For all the baseball part of the equation on his signing day, Devin Beckley also knows the bulk of his time at The Citadel will be inside the classroom. Both he and his father said receiving a Citadel education and coming away with a degree from the military institution will go a long way after Devin Beckley has put away his glove.

“We’re very excited. The Citadel is a great university,” Denny Beckley said. “They have an unbelievable network system that helps set up people for after college and is as good as or, even better than, most colleges. As a parent, when you see the potential for him being very successful after college, that’s the thing that really helps us to accept this.”

As for Devin Beckley, he understands the responsibilities of being a student-athlete at the Citadel.
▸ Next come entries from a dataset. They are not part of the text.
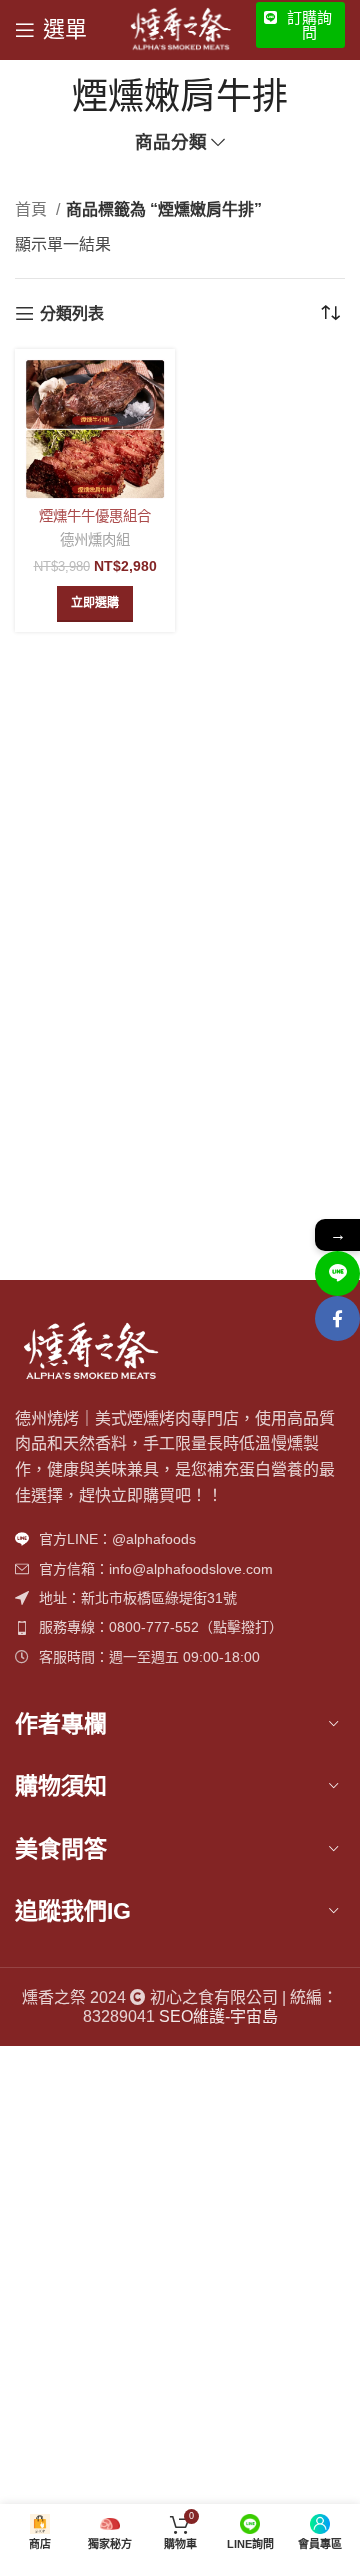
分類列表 (72, 313)
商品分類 (171, 143)
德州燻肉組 (95, 540)
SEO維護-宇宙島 (218, 2016)
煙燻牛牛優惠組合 (95, 516)
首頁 (33, 209)
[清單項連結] (180, 1539)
An honor roll student at CHS, he said there is no down side in his decision which, he said, he was glad he had made earlier in the year and to have behind him in with several final months of high school to spare.

“I like The Citadel and how mentally tough it will prepare you to be for life after college even if you’re not a baseball player who is going to the pros,” he said of his signing.

“It’s really cool to know that you’re locked up and you don’t have to worry about where you’re going to college through baseball season. It’s nice to have that wrapped up.”